* _Exercise requirements_
Going through the data below, please show each line containing the string "September".

**** Records for the exercise ****

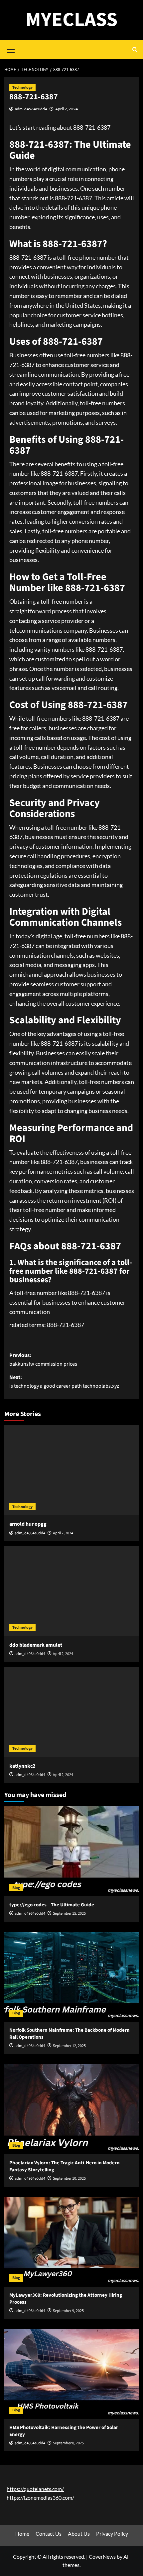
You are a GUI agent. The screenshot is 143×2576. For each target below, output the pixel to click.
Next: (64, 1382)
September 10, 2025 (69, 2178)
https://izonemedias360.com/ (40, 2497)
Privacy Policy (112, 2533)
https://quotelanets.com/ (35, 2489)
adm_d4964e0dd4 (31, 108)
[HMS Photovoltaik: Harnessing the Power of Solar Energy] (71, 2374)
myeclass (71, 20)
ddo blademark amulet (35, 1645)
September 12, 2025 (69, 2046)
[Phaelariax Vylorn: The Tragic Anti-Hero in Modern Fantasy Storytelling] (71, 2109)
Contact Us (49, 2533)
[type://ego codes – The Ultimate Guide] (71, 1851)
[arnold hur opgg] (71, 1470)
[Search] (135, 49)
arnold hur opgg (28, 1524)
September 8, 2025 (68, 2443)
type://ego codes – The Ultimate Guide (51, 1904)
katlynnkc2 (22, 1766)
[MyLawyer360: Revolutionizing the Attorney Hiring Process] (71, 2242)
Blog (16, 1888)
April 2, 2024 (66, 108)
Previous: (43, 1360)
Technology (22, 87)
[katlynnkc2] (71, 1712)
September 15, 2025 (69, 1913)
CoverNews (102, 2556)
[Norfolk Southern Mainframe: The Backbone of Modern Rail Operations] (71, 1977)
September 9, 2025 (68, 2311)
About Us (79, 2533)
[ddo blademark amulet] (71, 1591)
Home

****

* _Result of the task_
September 10, 2025 (69, 2178)
September 12, 2025 (69, 2046)
September 8, 2025 (68, 2443)
September 15, 2025 (69, 1913)
September 9, 2025 (68, 2311)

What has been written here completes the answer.